Imagine if Earth’s gravitational field, instead of being a constant 1.0G, rocked back and forth between 0.99G and 1.01G at some fixed interval. That’d be perhaps not enough to feel, but enough to extract “free energy”. Arrange a heavy weight on a wheel, and time it so that it moves downward (doing work) during the heavier phase and returns to the top during the lighter phase. You’d have more than perpetual motion, you would be able to extract real work out of the device on a continuous basis.
Steorn’s claims are similar, but with permanent magnets instead of gravity.
Orbo is based upon time variant magnetic interactions, i.e. magnetic interactions whose efficiency varies as a function of transaction timeframes.

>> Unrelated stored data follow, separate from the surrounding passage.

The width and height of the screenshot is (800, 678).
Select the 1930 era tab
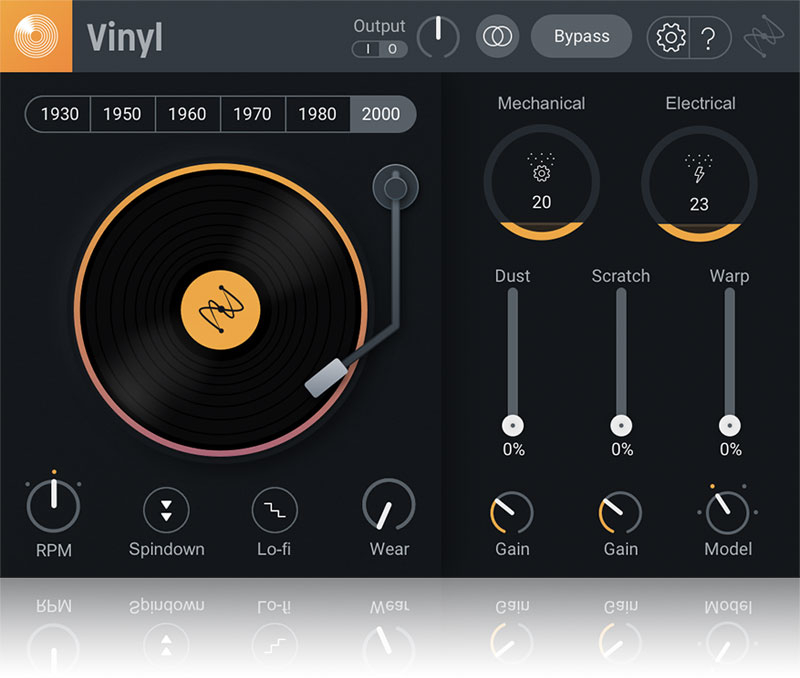click(x=59, y=114)
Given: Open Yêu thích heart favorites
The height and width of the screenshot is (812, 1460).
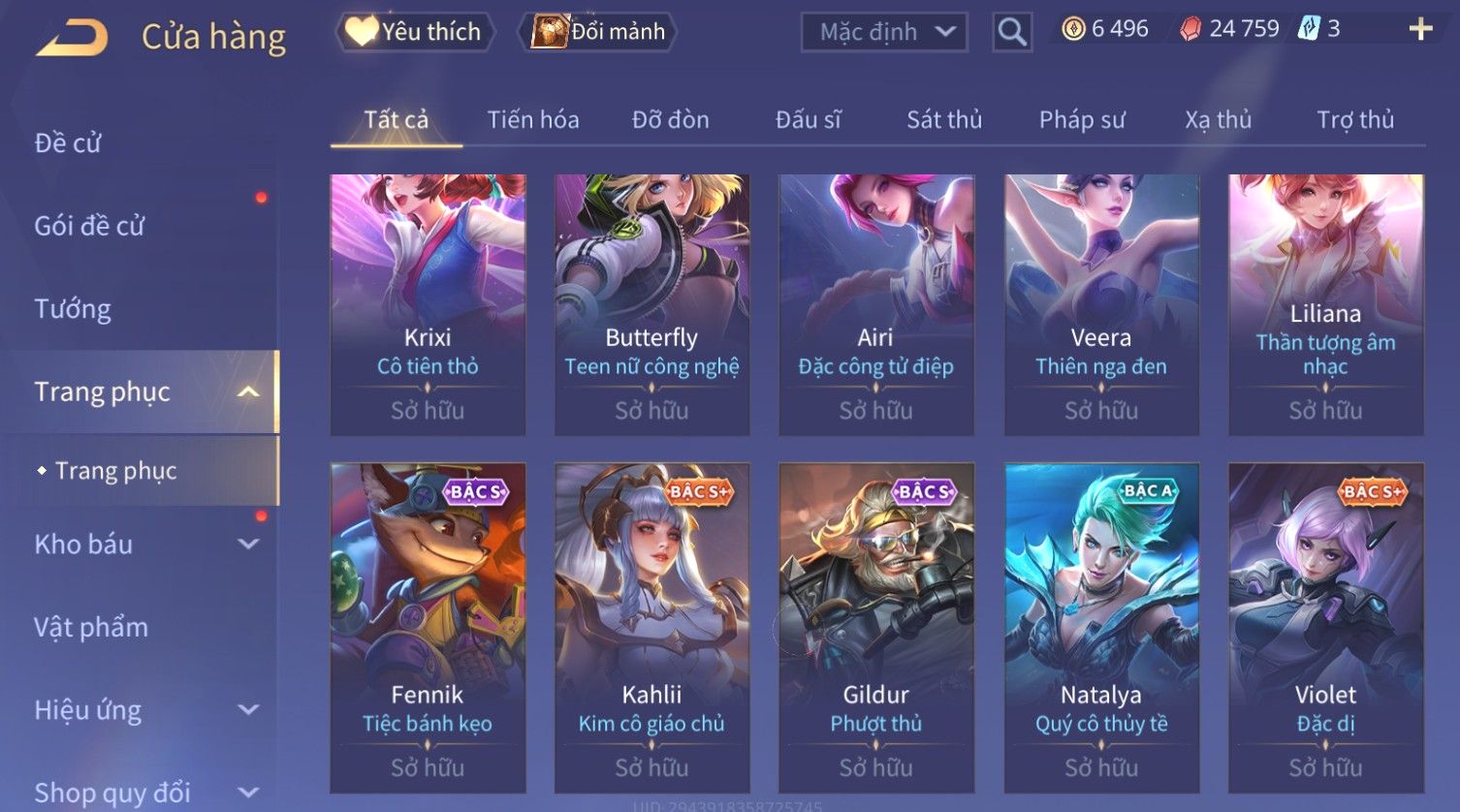Looking at the screenshot, I should [x=415, y=32].
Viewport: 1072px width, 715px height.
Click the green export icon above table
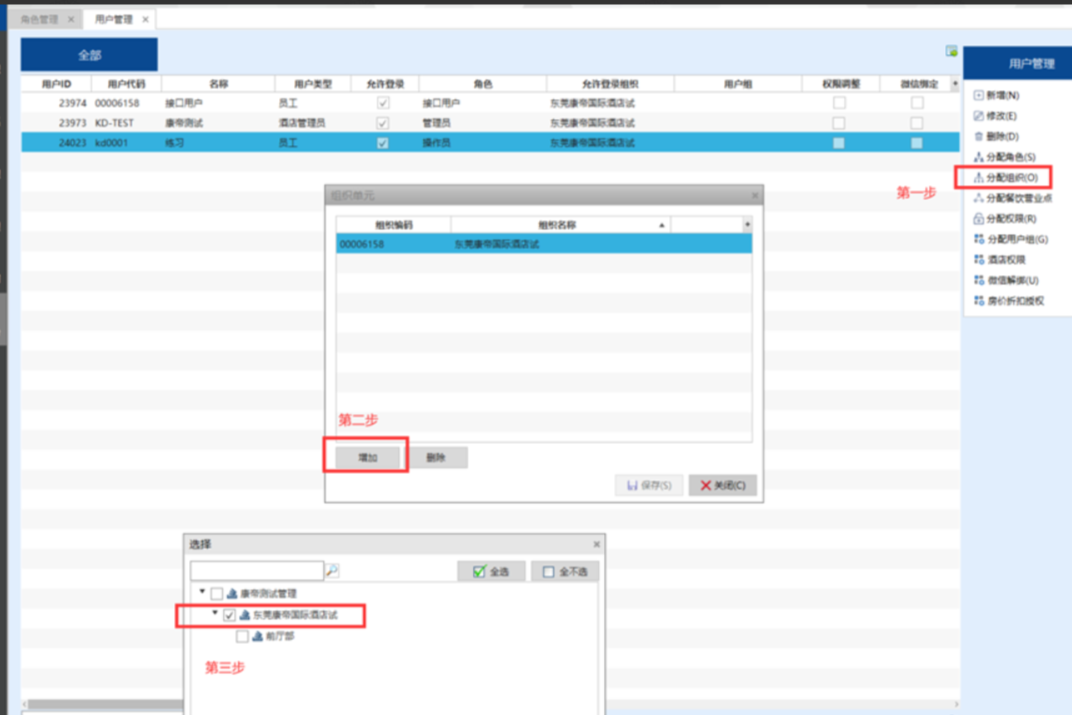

I get the feeling that they are being very, very careful about what they write. In particular, the word “efficiency” is very odd in this sentence. In my earlier example, it would sound unnatural to talk about the “efficiency of the gravitational interaction”. Unless one talks about the kinds of efficiency that go above 100%…. So let’s roll with it.
It is this variation of energy exchanged as a function of transaction time frame that lies at the heart of Orbo technology, and its ability to contravene the principle of the conservation of energy. Why? Conservation of energy requires that the total energy exchanged using interactions are invariant in time. This principle of time invariance is enshrined in Noether’s Theorem.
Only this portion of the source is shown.